If you’re organising a business or corporate event, you might feel like it’s a mountainous task with a less-than mountainous budget. You don’t know how many people will actually turn up, if you have enough money, or how to actually start the long process of planning. It’s a big job for sure, but here are some handy tips to break down your epic task into manageable chunks.
Hire furniture that says something
Hiring bold furniture that makes a statement tells guests something about your company. Make sure you hire the best you can afford, and make it contemporary so that your company is seen as modern. It shows clients that you care about them and want them to feel special, and if you hire trendy pieces, it demonstrates that you’re in touch with the modern marketplace. Choose a mixture of formal and informal to drive this point home.
Divide your venue into the business end and the chill-out zone
Dividing your venue up into different zones – one for serious shop talk and another for fun and relaxation is a great idea. Many a deal is struck while chatting and enjoying a drink, and people also like the chance to wind-down for a while here and there.

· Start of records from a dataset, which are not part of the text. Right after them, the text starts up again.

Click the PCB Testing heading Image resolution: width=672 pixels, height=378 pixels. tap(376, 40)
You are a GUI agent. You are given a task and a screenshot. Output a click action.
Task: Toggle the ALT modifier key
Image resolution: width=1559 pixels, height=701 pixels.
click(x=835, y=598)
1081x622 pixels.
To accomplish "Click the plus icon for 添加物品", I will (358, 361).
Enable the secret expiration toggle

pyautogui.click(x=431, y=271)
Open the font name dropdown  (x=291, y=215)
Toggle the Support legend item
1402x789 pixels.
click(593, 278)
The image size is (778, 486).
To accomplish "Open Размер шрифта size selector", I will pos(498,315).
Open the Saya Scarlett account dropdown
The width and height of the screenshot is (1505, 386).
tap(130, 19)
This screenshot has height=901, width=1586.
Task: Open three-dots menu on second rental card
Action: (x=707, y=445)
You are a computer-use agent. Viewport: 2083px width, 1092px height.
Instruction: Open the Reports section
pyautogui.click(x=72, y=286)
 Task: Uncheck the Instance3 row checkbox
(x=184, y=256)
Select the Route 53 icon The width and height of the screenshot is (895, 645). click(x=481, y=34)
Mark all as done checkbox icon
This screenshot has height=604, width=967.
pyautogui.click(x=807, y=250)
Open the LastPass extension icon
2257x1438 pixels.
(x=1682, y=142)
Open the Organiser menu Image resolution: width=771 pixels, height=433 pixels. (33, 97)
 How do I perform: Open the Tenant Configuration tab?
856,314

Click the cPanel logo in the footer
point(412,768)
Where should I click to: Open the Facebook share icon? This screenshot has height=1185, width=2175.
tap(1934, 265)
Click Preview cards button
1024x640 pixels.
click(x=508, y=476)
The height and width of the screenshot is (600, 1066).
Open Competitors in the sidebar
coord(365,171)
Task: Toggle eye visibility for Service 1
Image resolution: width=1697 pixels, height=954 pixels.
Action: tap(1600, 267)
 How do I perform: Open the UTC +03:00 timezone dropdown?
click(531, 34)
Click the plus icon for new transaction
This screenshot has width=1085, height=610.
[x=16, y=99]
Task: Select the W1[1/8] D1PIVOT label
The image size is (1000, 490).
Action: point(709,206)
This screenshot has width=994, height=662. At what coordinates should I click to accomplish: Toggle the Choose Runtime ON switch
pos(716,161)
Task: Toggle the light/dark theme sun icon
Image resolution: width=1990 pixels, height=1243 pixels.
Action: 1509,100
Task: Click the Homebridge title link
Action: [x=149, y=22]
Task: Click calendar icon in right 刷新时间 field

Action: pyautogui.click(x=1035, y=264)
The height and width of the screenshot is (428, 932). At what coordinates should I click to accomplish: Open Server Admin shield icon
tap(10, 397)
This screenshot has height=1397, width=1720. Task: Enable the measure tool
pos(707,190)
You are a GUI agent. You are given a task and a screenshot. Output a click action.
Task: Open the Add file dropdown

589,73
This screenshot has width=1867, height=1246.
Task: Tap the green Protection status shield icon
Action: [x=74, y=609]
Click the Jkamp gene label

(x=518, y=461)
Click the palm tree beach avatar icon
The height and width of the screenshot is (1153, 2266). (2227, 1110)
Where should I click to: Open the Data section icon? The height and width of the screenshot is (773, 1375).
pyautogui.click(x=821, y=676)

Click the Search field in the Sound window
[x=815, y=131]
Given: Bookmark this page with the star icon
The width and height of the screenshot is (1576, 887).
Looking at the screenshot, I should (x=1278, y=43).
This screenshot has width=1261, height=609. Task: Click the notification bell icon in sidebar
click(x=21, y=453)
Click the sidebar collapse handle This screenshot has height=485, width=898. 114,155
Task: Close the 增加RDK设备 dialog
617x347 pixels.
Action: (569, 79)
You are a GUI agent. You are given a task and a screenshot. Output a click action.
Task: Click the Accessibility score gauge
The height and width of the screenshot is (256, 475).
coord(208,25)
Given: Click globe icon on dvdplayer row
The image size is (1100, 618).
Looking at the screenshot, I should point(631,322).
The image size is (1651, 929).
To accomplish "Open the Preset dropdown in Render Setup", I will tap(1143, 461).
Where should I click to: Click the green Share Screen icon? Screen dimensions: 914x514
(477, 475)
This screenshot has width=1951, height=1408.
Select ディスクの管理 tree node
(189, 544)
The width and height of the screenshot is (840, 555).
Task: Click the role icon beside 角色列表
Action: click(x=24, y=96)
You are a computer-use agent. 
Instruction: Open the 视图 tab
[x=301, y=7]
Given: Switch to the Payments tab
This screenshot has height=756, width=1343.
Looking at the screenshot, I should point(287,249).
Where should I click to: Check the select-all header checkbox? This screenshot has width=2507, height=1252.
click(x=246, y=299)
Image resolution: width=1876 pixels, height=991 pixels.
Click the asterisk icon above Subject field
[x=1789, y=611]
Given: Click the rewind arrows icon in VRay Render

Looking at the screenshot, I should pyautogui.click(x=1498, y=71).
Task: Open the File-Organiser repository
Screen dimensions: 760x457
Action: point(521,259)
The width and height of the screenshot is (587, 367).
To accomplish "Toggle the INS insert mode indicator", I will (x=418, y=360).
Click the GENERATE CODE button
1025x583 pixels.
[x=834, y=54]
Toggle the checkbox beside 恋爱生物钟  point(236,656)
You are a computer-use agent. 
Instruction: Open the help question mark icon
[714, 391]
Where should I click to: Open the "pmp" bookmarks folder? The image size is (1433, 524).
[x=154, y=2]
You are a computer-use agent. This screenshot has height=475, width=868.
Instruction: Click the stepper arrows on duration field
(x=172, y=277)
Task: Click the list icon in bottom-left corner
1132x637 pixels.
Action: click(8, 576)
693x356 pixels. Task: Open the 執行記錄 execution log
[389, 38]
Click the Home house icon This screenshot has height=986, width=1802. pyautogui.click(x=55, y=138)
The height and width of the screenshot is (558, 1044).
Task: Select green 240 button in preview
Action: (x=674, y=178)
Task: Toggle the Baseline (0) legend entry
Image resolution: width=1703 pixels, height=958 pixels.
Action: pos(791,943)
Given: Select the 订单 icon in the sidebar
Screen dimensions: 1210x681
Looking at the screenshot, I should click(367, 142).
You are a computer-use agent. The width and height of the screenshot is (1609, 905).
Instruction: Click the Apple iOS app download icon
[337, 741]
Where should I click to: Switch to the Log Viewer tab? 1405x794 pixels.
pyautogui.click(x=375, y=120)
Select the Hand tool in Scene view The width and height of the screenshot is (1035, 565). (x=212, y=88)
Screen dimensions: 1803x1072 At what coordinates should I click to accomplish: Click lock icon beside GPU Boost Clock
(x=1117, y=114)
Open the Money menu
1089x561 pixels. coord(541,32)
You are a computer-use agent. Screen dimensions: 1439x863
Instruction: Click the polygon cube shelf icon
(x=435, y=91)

Make sure you have the right location
There’s no point hiring a huge hall or stately home if it’s a small event, as guests will just end up rattling around. There’ll be no buzz and hum to the event and people will feel that it’s a flop, even if more people than you expected turn up. Likewise, cramming too many people into a small space will make everyone feel uncomfortable, so take advice from venues about numbers and don’t “force” the event into the wrong-sized place. You should also remember parking is vital.
Manage your money
You need to get a firm grip on your money. Obviously you’ll be thinking about the actual day, but don’t forget that aside from speakers’ fees and food, you have to pay for invitations and various promotional materials. The venue might charge extra for Wi-Fi and multimedia equipment. Ask for a full breakdown of costs and extras before you book anywhere. You can also see here for catering suppliers, as good food and drink is the most important factor in a successful event.
It’s in the details
Running a corporate event is a really big project, and as such it needs micro-managing. Set down your objectives, including the message you want to convey to clients and visitors, your hoped-for attendance and your sales targets. You also need to think about media coverage. Make a separate mini-plan for each one of these aims, and include everything you need to do to achieve them. Think about what might go wrong and create at least one contingency for if the worst happens. It’s all about detail and risk-management – you don’t want to be caught unprepared and flapping!
Hire a photographer
There’s no point in creating and running this amazing event of there’s no record of it! Get an experienced photographer in to capture the activities and smiles, as he or she will turn those images into promotional gold for the future.